Renault croit en son Talisman

Renault fait une belle montée avec l’arrivée de sa grande berline baptisée « Talisman ». Sans innover grand-chose au niveau stylistique, la marque se montre prête à gagner davantage en notoriété.

L’esthétique se montre plus homogène


Renault a toujours affiché la volonté d’apporter une touche personnelle à ses nouveaux modèles. Mais à voir l’allure de sa grande Talisman, la marque semble manifester un goût pour le modèle tricorps avec une silhouette basse au style un peu germanique. Il s’agit d’une limousine à part entière avec toute une panoplie d’assistance électronique, sans parler de l’intérieur soigneusement vêtu de cuir et de chrome. En examinant bien, on remarquera les caractéristiques du sacro-saint ratio de l’Audi : des surfaces lisses dont 1/3 vitrée et 2/3 tôlée. Privée d’angles trop proéminents, elle se montre homogène. Talisman exploite tout ce qui est en son pouvoir pour séduire avec un long capot, un profil abaissé et un coffre volumineux de 608 litres. Globalement, dans cette catégorie des grandes berlines, l’audace conceptuelle n’est pas de rigueur, notamment lorsqu’elle est inspirée des modèles étrangers, et la marque en a souvent payé les frais.

 

La mission de Talisman


Dans ce sens, la Talisman a pour mission de restaurer l’image et la crédibilité de Renault dans la catégorie des premiums classiques, auprès des cadres supérieurs et des séniors aisés. A quelques mois après le lancement de la 5ème génération de l’Espace, le produit a été soigneusement étudié pour donner naissance à une berline homogène. L’évolution de notre Talisman par rapport aux « Latitude » et « Laguna » est alors assez remarquable. Par ailleurs, l’insonorisation est admirable et le sentiment de confort qu’elle procure est tout à fait surprenant. Seul petit bémol, les suspensions paraissent trop souples lorsqu’elles sont classées en mode « confort ». Renault a toutefois dû affronter quelques difficultés: les moteurs répondent à une bonne partie des attentes en France, alors qu’en Europe du Nord, on s’apercevra que plusieurs Talisman sont sous motorisés. Par ailleurs, aucune version avec transmission intégrale n’est encore disponible.
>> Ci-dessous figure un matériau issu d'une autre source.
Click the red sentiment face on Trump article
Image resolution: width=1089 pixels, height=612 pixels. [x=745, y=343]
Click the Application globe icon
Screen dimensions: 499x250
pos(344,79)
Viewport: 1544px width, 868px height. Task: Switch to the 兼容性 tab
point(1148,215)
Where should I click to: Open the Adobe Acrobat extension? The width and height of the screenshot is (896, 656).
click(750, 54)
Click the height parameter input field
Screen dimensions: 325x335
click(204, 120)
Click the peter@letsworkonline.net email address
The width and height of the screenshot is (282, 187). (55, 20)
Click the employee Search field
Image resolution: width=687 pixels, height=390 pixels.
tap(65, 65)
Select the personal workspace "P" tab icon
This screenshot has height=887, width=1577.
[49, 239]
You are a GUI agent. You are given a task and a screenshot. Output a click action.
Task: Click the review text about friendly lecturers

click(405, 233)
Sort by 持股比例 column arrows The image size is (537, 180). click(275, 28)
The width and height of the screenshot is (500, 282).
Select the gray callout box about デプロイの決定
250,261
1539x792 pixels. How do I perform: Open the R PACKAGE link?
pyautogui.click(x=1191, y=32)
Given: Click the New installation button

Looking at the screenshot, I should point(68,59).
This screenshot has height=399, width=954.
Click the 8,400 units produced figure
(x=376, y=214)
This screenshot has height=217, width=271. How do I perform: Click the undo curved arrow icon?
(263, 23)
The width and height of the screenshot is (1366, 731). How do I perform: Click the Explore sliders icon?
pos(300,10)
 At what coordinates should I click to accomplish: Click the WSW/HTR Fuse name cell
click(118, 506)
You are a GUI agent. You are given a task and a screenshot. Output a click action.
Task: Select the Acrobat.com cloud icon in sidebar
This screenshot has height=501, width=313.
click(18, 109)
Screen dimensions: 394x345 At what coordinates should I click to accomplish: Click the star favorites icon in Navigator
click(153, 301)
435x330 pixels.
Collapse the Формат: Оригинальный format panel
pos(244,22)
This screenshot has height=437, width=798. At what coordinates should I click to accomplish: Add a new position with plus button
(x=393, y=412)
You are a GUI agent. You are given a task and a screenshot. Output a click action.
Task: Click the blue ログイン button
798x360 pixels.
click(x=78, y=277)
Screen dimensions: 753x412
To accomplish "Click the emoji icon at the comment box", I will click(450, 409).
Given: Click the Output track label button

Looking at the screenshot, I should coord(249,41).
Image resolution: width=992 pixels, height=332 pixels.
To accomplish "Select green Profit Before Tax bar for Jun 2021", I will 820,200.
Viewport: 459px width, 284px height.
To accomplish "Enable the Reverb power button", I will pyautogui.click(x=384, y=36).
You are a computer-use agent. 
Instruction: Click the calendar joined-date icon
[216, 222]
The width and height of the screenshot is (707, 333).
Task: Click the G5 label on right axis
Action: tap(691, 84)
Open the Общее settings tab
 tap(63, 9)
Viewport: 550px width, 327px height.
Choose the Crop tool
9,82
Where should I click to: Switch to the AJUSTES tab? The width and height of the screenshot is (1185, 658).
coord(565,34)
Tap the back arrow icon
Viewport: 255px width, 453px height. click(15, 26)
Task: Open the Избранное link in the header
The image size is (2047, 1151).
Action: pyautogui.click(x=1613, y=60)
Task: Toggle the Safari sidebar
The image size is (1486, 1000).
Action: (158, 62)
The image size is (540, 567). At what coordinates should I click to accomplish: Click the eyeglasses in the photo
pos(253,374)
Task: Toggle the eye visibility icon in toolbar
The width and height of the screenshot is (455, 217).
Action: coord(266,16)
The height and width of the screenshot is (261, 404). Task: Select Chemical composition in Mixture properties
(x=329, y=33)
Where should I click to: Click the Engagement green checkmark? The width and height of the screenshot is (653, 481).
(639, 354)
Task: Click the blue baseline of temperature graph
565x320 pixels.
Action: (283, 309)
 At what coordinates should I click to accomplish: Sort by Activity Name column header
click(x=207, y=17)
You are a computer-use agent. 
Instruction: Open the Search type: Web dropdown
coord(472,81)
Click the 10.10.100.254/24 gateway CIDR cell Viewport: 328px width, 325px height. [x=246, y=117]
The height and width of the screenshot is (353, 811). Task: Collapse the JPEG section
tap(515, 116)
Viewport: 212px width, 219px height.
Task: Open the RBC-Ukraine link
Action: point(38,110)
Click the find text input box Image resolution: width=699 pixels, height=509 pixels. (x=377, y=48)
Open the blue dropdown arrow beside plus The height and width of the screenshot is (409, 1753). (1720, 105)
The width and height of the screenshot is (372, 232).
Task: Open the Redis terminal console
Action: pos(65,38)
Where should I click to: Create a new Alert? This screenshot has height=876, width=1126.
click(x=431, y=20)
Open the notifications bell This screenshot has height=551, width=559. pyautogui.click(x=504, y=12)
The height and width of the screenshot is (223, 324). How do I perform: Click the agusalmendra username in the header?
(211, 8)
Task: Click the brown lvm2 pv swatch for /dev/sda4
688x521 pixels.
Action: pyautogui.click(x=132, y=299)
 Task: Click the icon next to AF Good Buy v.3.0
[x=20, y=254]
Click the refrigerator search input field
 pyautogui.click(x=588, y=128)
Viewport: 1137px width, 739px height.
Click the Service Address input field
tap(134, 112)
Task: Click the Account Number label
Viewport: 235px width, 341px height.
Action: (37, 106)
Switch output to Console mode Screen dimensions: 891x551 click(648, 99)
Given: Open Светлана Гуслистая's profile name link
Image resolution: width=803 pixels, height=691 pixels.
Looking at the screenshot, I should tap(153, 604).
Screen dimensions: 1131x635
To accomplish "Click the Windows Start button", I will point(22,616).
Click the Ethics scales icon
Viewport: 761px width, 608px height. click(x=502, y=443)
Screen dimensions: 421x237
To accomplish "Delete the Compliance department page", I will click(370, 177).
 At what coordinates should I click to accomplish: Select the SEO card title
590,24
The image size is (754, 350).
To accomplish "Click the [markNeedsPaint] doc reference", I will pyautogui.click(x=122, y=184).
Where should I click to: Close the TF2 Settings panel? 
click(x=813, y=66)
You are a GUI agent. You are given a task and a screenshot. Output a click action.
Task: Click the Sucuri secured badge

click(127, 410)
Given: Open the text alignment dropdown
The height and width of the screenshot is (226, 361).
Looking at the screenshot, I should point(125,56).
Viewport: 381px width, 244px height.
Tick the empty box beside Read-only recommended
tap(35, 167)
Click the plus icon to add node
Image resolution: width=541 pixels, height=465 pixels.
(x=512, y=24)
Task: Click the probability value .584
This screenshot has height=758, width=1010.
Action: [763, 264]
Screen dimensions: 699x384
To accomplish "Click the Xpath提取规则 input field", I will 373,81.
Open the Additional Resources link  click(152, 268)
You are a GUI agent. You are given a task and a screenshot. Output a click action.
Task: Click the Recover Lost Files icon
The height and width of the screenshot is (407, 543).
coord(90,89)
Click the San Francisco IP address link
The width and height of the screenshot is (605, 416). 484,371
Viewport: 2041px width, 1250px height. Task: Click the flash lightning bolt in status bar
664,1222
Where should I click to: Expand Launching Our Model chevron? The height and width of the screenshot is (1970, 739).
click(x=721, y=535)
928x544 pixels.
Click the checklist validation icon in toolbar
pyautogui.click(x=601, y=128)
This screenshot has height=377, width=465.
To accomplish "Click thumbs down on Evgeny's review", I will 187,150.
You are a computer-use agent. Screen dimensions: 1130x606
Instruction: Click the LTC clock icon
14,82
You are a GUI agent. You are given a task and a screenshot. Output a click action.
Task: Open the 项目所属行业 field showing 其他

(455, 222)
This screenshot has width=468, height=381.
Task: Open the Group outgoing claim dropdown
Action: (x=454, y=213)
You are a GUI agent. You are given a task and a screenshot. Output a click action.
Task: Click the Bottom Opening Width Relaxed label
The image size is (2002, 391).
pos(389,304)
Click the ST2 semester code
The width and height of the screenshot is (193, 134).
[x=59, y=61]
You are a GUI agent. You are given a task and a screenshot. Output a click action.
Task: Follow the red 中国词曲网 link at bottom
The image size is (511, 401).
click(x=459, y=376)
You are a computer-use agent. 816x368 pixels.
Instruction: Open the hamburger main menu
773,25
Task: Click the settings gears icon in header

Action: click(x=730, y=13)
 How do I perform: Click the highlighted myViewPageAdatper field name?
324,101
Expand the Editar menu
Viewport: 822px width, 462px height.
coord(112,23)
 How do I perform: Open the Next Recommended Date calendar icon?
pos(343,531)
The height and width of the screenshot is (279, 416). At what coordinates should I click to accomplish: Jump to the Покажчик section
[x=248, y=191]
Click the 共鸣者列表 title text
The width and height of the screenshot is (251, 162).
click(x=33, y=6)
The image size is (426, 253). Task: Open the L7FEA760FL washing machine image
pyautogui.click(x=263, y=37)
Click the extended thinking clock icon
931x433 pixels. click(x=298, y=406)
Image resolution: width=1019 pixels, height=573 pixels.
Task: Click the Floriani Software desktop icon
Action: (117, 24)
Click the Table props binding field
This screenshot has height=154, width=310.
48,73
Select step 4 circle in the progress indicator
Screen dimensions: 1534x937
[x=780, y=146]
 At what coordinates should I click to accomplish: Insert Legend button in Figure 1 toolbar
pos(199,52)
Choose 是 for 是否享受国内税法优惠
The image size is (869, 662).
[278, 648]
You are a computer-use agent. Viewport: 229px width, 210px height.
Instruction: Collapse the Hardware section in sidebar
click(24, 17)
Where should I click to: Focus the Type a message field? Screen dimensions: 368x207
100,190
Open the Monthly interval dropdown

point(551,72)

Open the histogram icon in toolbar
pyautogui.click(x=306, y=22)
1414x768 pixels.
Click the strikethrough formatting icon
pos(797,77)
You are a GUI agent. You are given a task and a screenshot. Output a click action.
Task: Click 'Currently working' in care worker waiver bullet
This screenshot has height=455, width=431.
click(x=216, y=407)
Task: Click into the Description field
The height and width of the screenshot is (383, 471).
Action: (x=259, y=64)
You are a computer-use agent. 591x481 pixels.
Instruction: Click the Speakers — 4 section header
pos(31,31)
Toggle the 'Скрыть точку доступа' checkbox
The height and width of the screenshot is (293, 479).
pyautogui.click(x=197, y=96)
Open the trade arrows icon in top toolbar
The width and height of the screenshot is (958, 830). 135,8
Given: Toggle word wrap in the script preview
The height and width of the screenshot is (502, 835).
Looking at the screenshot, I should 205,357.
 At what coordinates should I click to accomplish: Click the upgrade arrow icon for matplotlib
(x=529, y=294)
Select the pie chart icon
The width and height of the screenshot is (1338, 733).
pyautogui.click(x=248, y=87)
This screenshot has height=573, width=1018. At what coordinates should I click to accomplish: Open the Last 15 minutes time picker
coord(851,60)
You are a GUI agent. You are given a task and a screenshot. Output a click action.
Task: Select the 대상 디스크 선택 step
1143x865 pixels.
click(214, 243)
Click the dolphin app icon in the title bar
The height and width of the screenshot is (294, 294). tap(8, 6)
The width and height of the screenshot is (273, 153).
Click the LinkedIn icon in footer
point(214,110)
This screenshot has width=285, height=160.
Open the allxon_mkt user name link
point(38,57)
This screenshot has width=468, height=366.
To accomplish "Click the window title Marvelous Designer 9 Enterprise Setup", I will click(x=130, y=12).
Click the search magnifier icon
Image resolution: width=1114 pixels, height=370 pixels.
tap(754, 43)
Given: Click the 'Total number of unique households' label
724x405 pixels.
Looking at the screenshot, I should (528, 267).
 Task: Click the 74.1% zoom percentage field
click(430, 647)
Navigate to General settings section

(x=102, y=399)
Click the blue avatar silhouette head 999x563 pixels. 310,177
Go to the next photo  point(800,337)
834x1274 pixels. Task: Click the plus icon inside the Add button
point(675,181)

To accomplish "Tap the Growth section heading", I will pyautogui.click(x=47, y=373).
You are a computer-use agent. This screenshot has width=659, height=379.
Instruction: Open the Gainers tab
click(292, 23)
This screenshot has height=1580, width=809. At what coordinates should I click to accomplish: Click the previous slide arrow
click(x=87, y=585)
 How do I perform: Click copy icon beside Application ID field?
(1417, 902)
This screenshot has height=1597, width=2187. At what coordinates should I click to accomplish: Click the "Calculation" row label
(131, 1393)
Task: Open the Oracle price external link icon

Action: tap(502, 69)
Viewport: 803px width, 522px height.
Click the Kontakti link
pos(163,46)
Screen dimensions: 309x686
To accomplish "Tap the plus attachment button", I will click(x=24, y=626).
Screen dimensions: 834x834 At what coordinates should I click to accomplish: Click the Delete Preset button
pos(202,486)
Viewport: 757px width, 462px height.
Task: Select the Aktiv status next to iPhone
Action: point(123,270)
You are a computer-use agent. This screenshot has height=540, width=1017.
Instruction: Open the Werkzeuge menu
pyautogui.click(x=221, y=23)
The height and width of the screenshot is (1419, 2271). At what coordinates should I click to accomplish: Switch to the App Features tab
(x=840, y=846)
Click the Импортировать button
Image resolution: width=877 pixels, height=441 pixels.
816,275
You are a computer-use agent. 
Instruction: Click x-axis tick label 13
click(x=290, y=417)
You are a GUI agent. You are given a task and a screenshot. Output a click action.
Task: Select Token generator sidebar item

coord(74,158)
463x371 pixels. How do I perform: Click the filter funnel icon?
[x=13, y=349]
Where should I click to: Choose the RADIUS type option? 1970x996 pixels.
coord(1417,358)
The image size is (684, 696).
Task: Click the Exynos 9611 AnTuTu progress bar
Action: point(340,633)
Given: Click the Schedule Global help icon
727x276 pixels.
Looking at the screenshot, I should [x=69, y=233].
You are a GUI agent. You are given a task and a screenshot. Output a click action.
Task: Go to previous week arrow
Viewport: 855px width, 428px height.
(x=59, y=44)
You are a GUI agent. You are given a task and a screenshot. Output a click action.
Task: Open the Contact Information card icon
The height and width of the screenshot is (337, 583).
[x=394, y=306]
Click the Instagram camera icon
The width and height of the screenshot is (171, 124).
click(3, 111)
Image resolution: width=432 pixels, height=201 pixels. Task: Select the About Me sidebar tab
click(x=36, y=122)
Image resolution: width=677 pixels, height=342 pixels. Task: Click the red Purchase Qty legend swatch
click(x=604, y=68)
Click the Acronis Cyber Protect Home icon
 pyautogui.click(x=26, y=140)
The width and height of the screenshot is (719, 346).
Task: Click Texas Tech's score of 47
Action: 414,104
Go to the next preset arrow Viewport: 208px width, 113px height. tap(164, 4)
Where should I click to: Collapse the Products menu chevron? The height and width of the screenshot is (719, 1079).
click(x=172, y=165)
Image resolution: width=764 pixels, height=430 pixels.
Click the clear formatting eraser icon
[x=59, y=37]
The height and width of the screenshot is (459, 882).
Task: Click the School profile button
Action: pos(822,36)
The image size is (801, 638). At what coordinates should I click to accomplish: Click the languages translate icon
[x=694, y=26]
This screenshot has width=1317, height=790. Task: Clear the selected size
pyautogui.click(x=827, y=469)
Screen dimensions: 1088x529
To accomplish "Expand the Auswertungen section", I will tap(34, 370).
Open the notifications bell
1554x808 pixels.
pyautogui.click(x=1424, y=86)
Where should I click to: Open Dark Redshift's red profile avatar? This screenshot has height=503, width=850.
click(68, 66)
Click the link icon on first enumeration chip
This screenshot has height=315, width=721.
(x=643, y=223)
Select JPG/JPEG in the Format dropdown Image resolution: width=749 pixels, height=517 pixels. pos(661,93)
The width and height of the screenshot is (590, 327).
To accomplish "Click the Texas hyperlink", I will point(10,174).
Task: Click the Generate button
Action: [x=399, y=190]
Le moteur est à 1,6 litre développant 110 à 160 chevaux en version diesel et 150 ou 200 chevaux, en version essence. Ce nouveau modèle fait tout pour se démarquer en utilisant sa technologie 4 roues directrices disponibles en option. En fonction de la vitesse de roulement, les roues arrière braquent jusqu’à 3,5 degrés dans la même direction ou en sens opposé que les roues avant. Ainsi, le véhicule se montre plus agile en ville, sur la route et dans les virages serrés.

 

Prête à rivaliser avec ses concurrents


Au volant, la conduite est agréable, car le système des 4 roues directrices est appuyé par un amortissement piloté, afin de permettre au conducteur de programmer le comportement de son véhicule selon le mode confort ou le mode sportif. En fonction du choix, le système procède au dosage des suspensions, de l’angle des roues arrière, sur la direction, la réactivité du moteur et de la boîte de vitesse automatique à double embrayage. Le tarif de cette Renault est compris entre 27 900 et 41 000 €. A ce point-là, Renault n’a pas l’intention de rivaliser avec Mercedes, BMW ou Audi. En effet, ses principaux concurrents sont les autres modèles leaders comme la Peugeot 508, l’Opel Insignia, la Ford Mondeo, la Skoda Superb et évidemment la Volkswagen Passat qui pourrait encore souffrir de l’affaire de trucage. A voir l’allure de notre Talisman, il paraît que la terre promise est cette fois-ci l’Asie, mais pas l’Europe. D’ailleurs, les lignes caractéristiques et le volume respectable de 4,85 m, le vaste coffre et la générosité de l’espace aux places arrière laisse croire inévitablement à un modèle particulièrement destiné à la Chine, où la marque vient juste de faire ses premiers pas.